- _Problem statement_
Count how many lines below include the string "header". Only that number should appear in the reply.

Records from a collection
▼▼▼
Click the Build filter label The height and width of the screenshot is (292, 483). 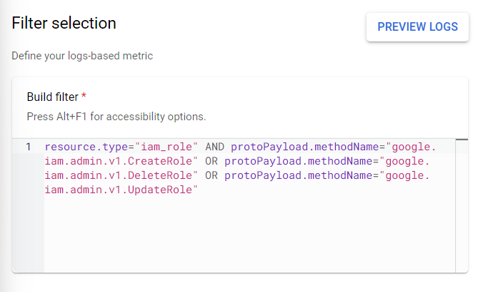[x=52, y=97]
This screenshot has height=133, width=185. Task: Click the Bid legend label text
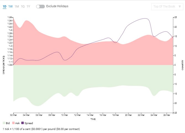coord(8,123)
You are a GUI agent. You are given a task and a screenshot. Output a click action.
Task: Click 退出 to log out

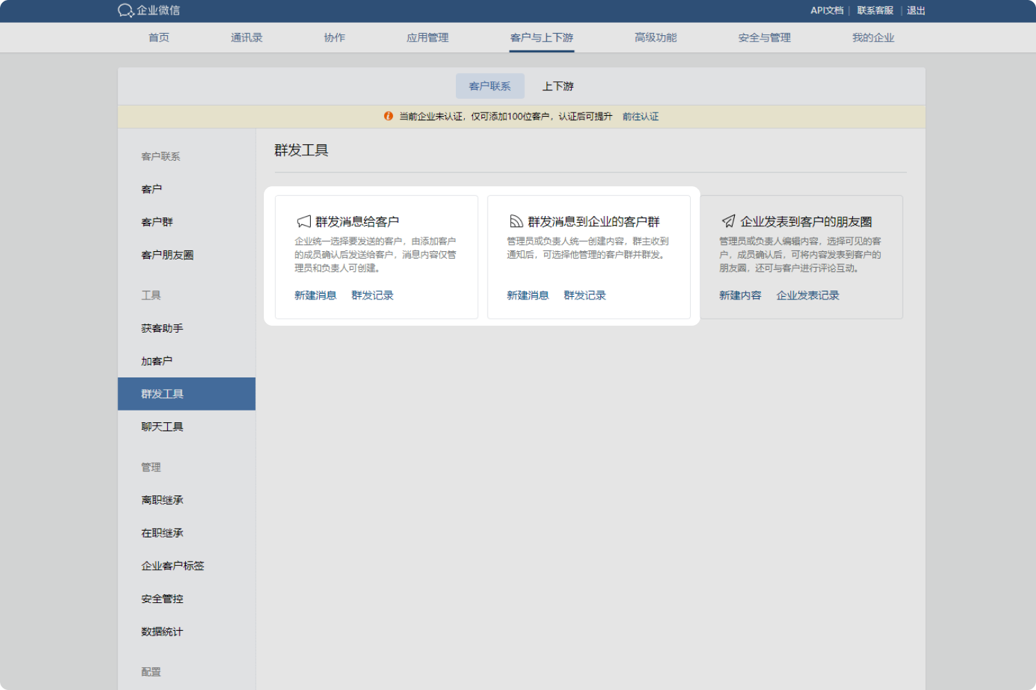click(916, 10)
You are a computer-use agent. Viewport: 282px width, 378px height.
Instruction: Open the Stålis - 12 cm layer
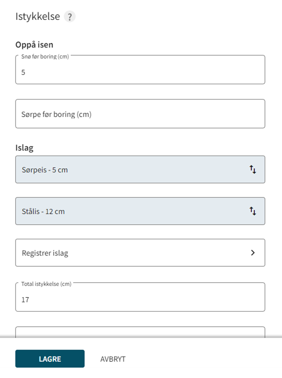[140, 211]
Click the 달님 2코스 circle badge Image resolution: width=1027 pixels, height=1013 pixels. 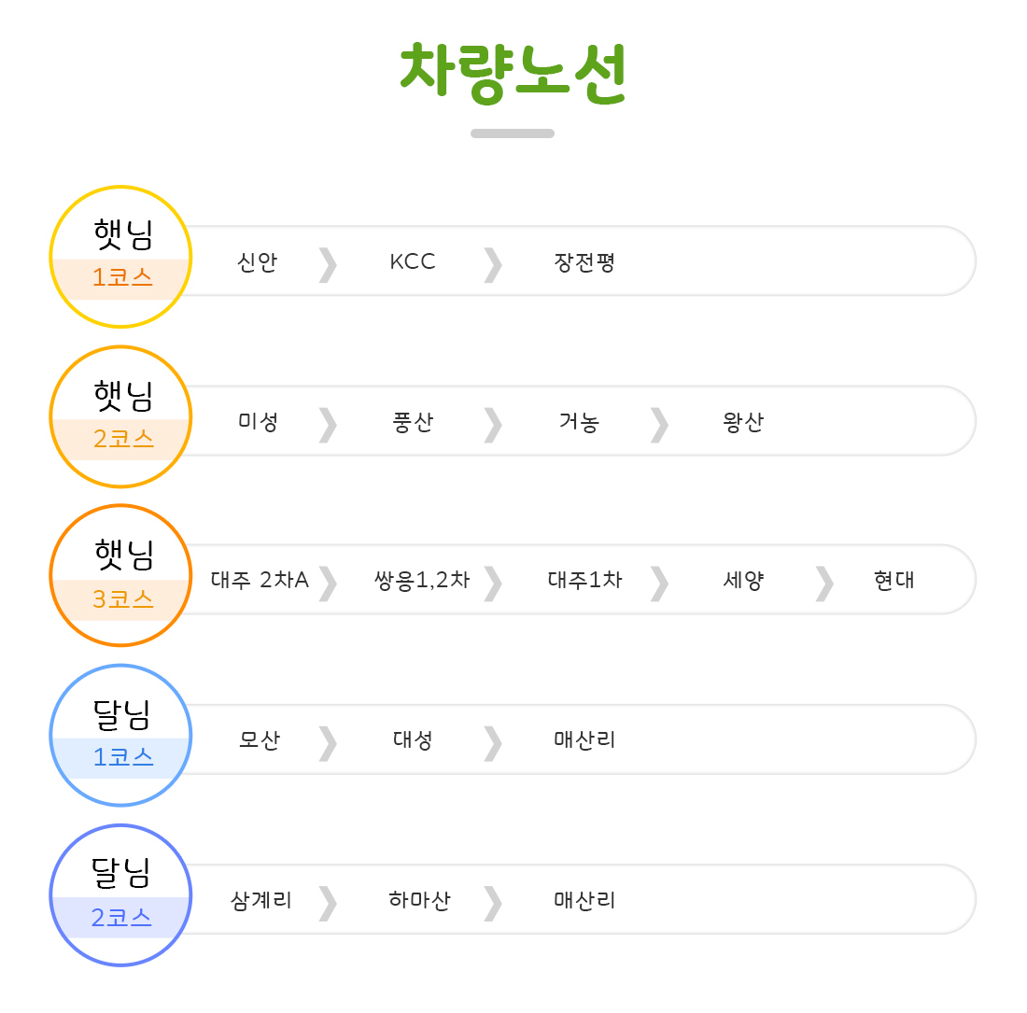120,895
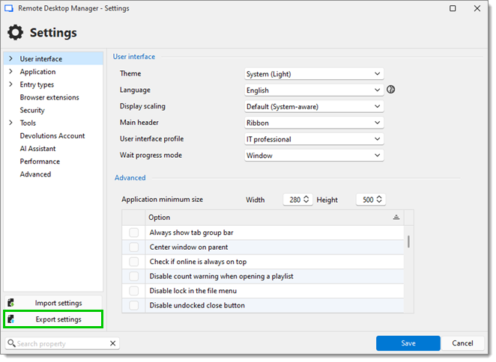Click the Settings gear icon

pyautogui.click(x=15, y=33)
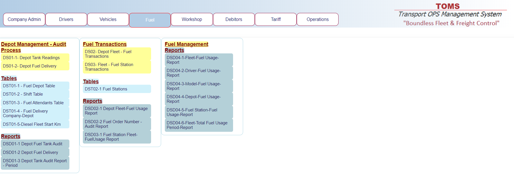Open DS01-2 Depot Fuel Delivery
514x178 pixels.
[x=30, y=66]
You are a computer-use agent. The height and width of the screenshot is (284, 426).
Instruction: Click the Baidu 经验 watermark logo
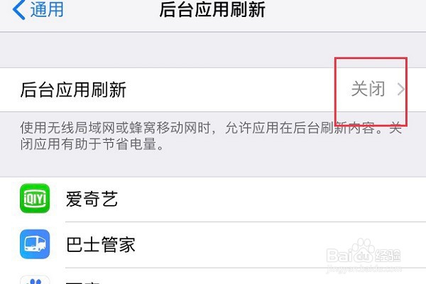click(x=364, y=252)
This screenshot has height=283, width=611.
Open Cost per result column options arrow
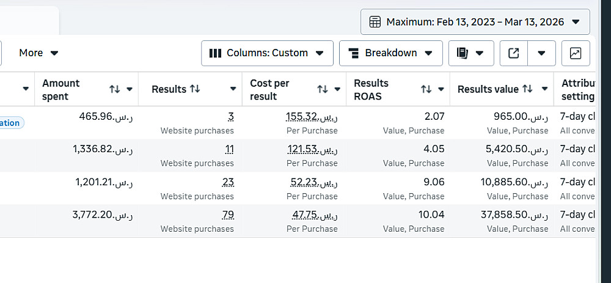point(337,89)
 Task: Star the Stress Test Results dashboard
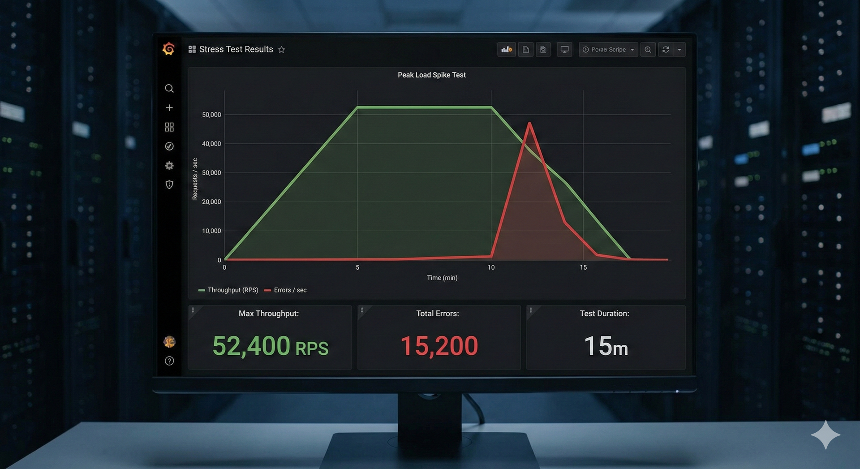click(x=281, y=50)
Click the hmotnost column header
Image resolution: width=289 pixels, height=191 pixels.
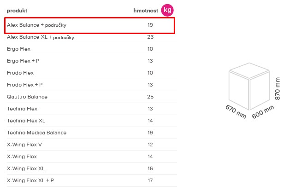pyautogui.click(x=146, y=11)
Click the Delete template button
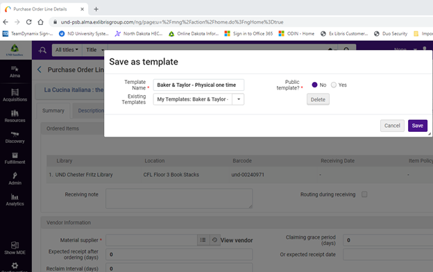Image resolution: width=433 pixels, height=272 pixels. coord(318,99)

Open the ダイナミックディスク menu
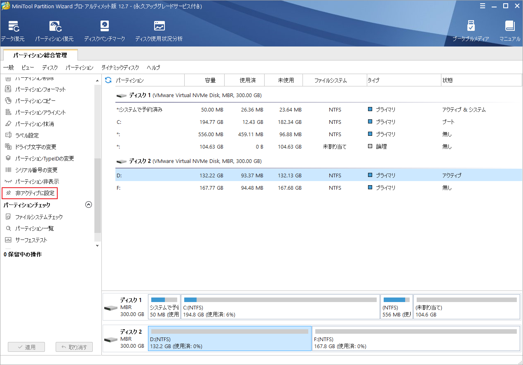click(120, 67)
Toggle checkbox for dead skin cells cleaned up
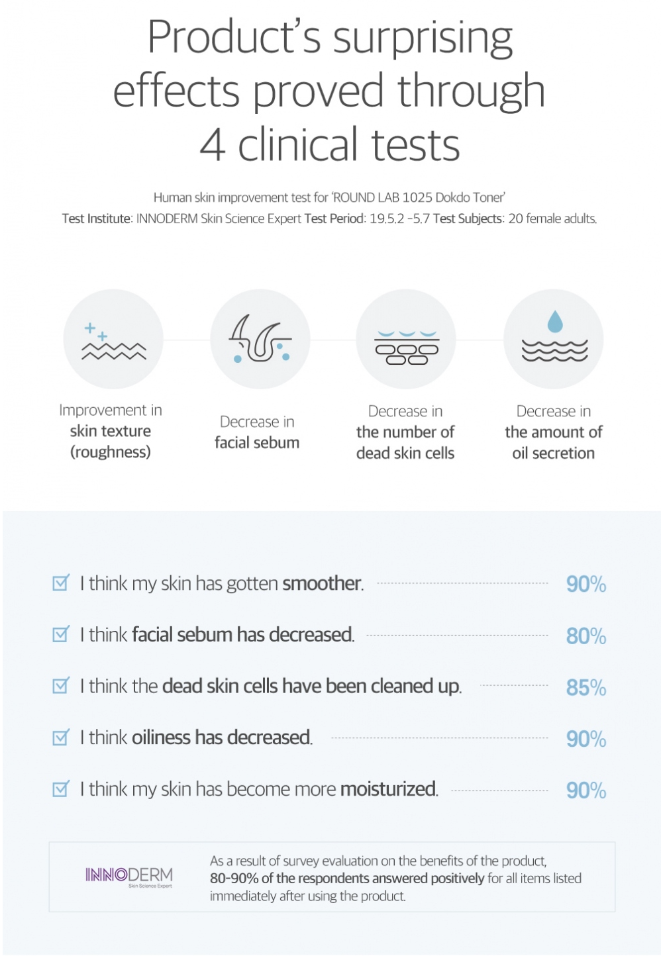Screen dimensions: 661x956 pyautogui.click(x=60, y=686)
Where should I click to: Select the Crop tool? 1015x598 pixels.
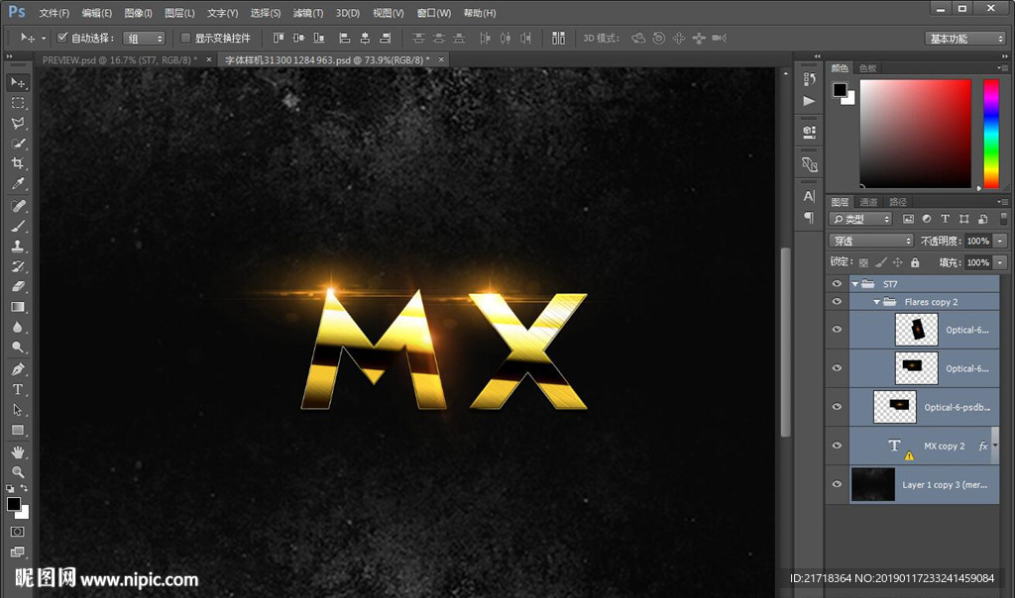click(18, 164)
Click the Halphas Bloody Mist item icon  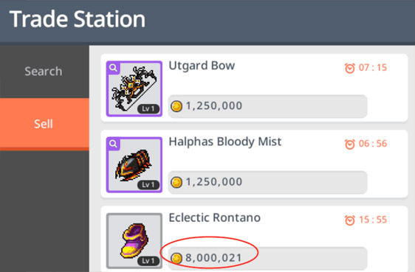(x=134, y=165)
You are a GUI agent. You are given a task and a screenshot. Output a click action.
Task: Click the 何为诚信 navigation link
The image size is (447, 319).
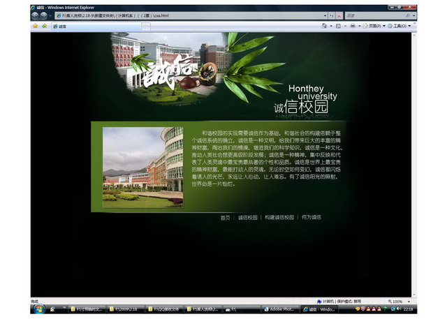tap(312, 218)
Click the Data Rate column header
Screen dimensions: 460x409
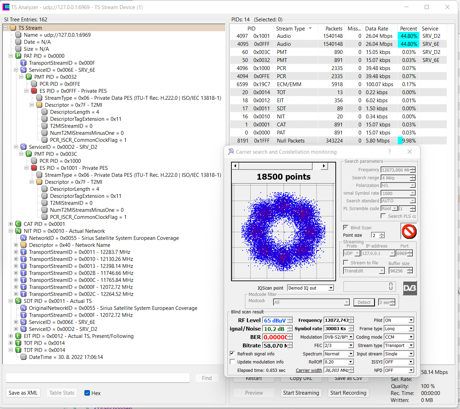pyautogui.click(x=379, y=29)
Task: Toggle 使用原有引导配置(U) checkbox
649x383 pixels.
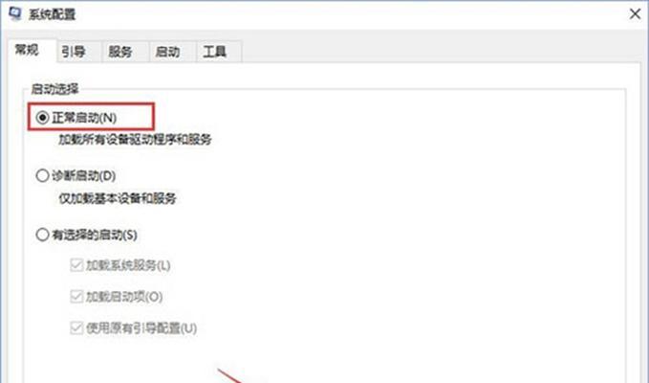Action: tap(76, 327)
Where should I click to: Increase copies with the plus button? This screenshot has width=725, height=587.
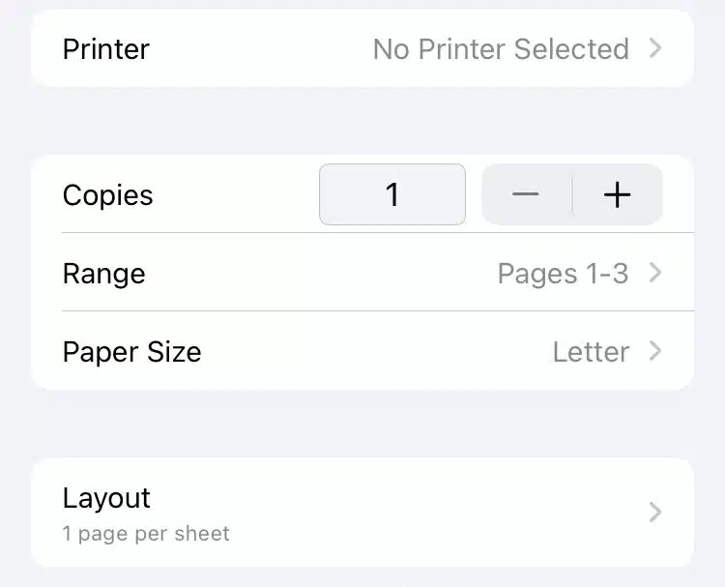(617, 194)
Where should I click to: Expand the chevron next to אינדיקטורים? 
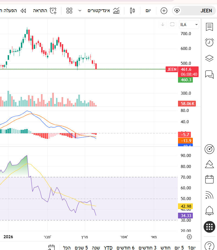(80, 11)
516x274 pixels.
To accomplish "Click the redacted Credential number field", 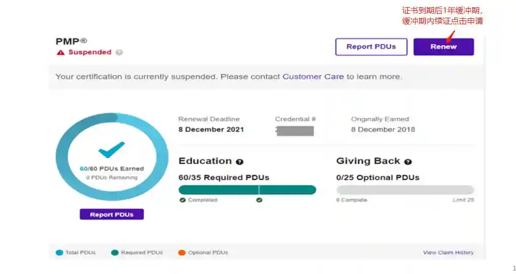I will 295,130.
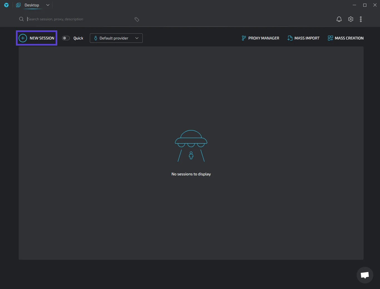
Task: Click the Quick label next to the toggle
Action: coord(78,38)
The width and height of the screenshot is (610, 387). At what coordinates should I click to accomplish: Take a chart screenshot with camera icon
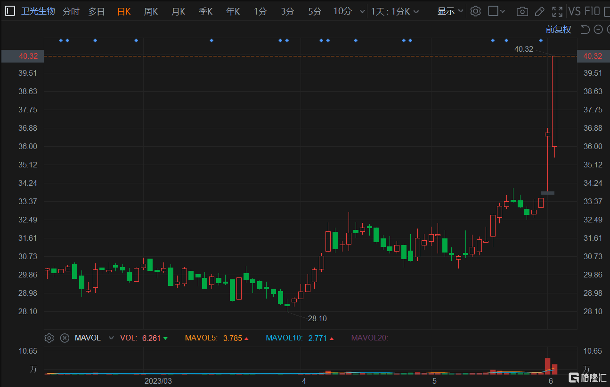pos(522,11)
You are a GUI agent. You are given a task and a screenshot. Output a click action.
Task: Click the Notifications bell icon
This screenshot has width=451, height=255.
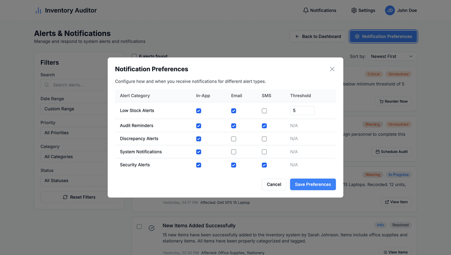[305, 10]
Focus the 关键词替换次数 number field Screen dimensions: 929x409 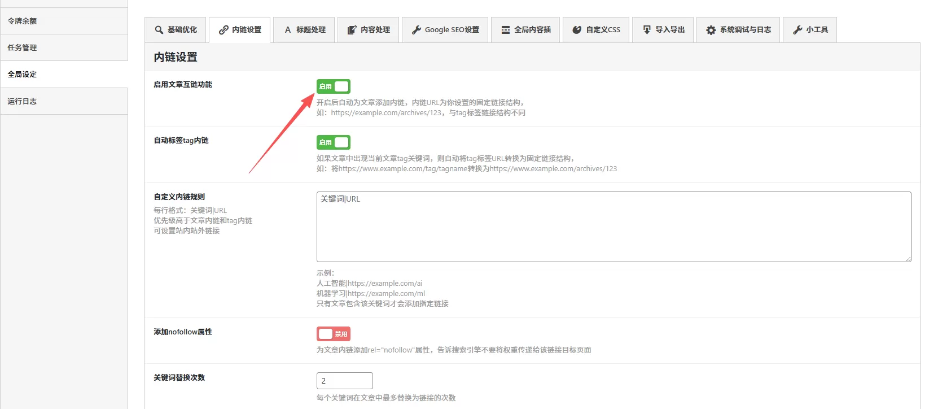pyautogui.click(x=344, y=381)

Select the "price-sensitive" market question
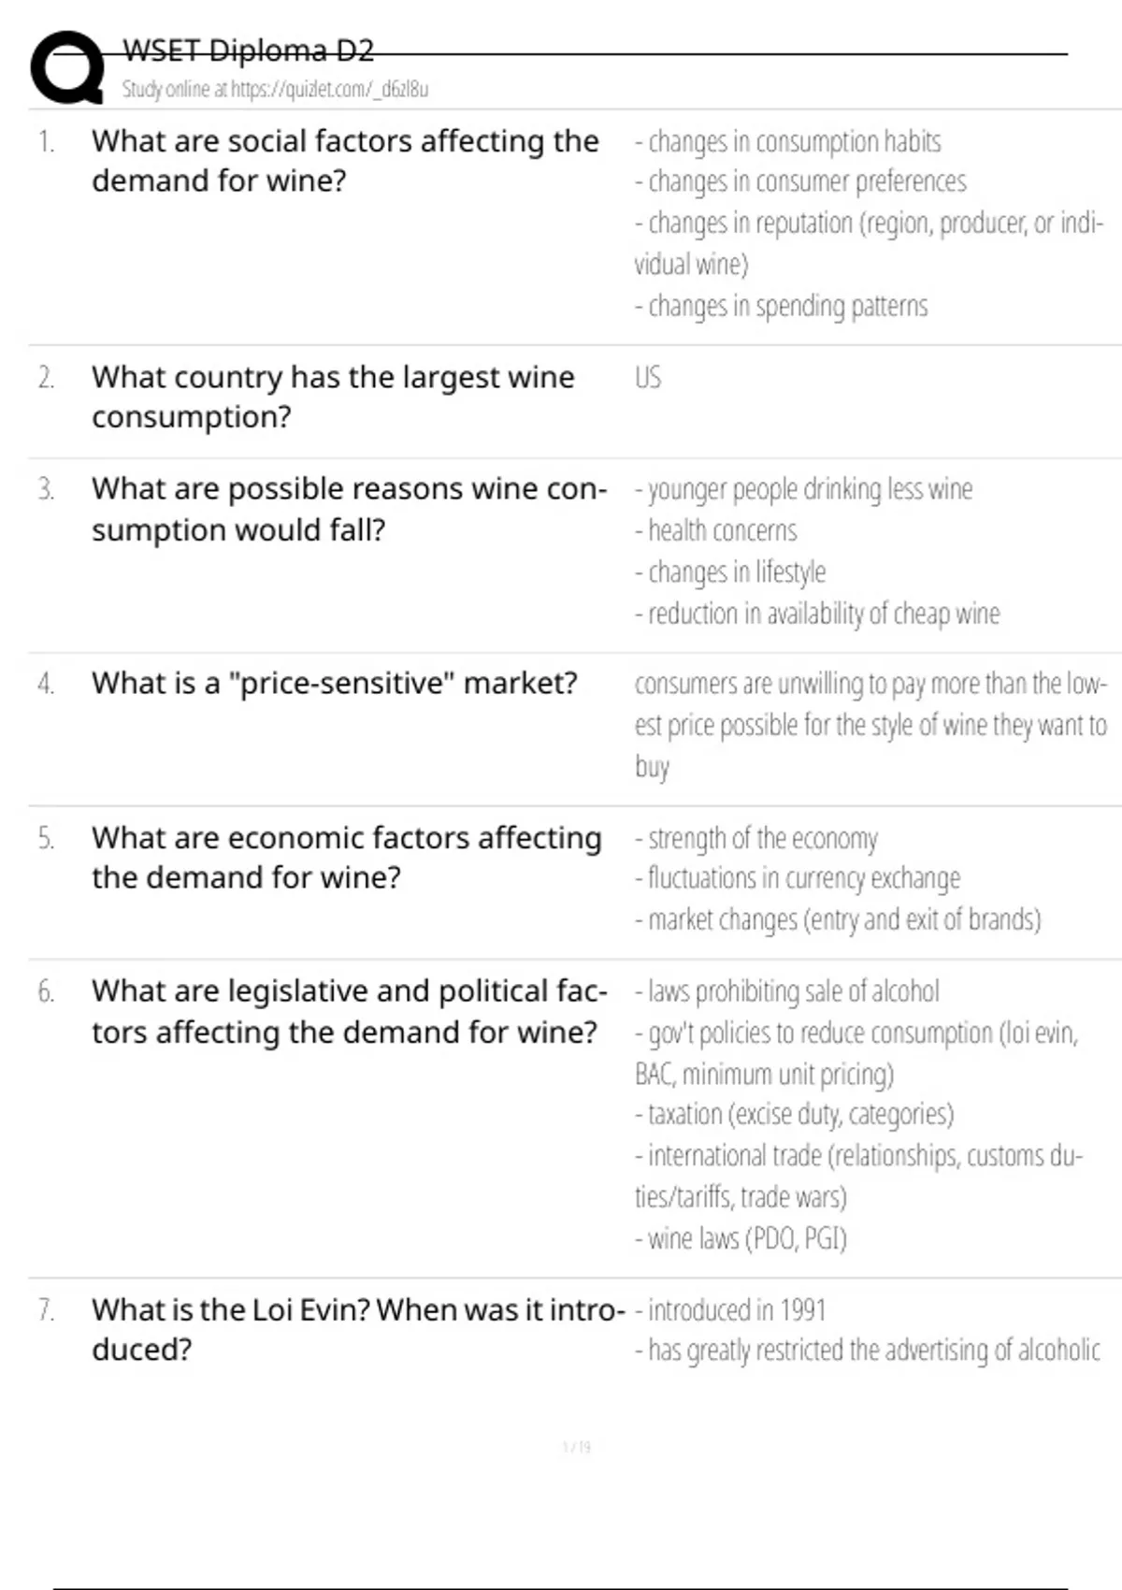point(335,684)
▲▲▲
- _Answer below_
2